===== Stored data =====

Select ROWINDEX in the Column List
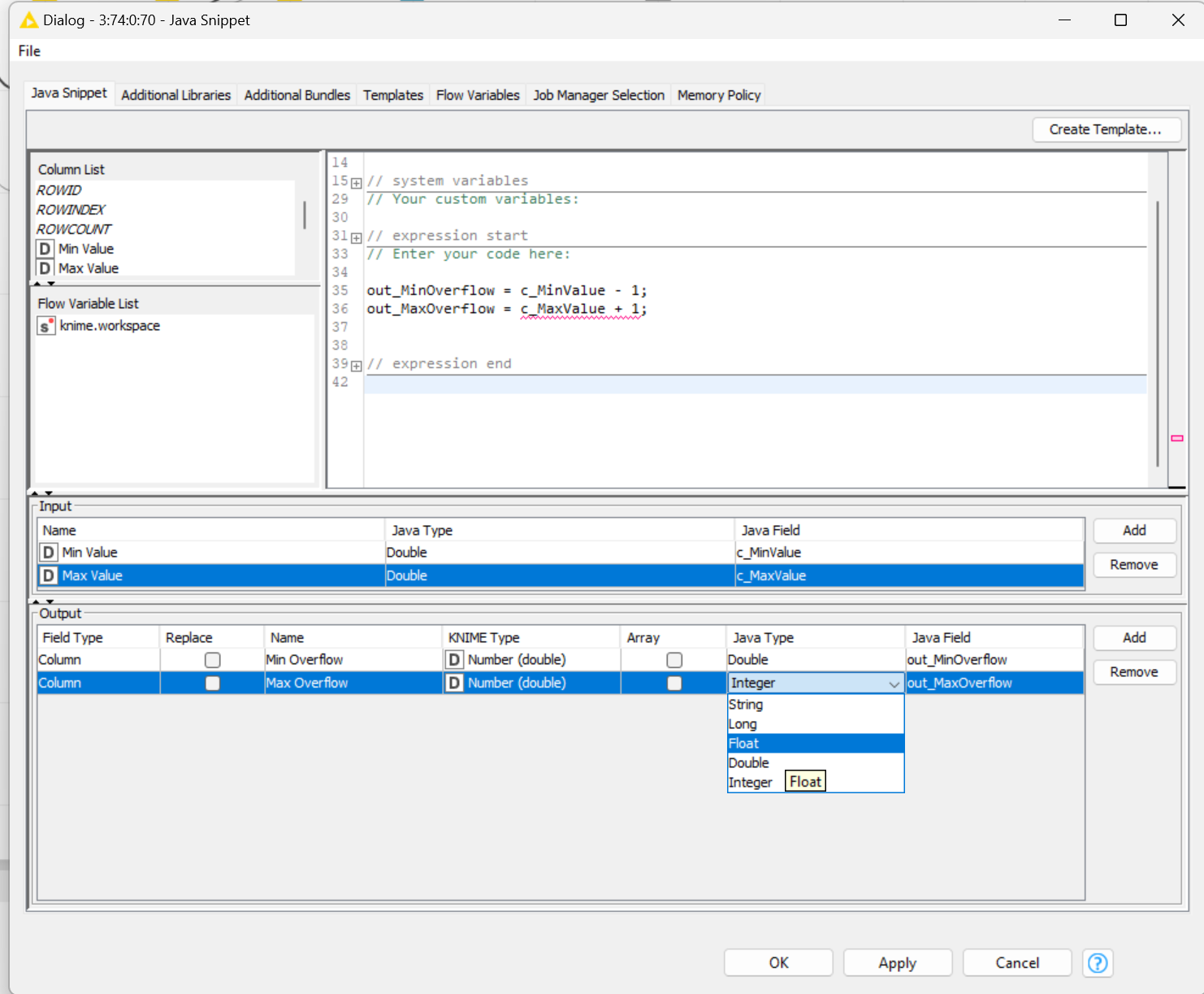[71, 210]
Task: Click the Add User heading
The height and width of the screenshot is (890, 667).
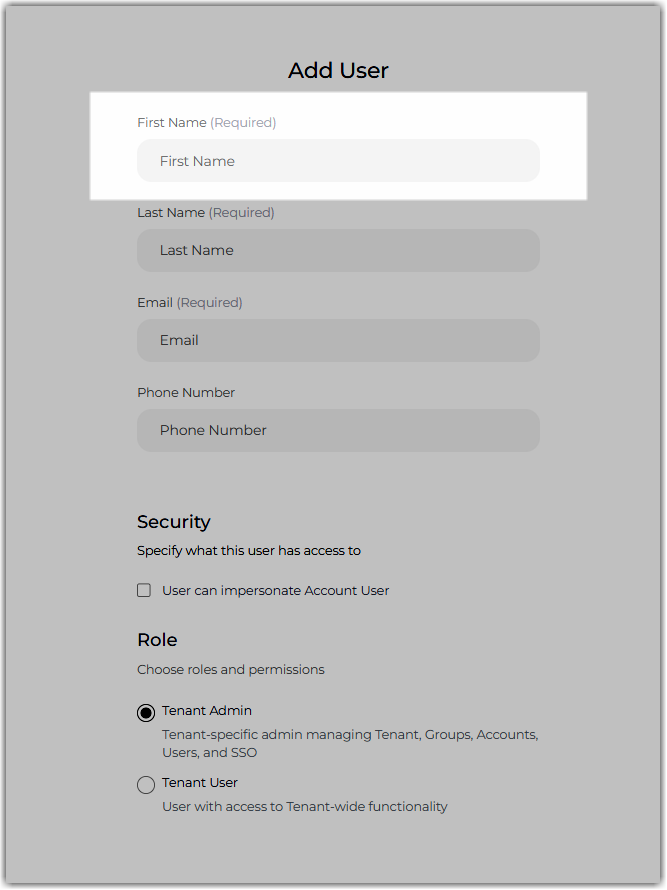Action: point(338,70)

=====

Activity =>
Copy out every line of the material above precisely, omitting the pictures.

Result for this exercise =>
Select ROWINDEX in the Column List
[71, 210]
Task: Click the Add User heading
The height and width of the screenshot is (890, 667).
Action: point(338,70)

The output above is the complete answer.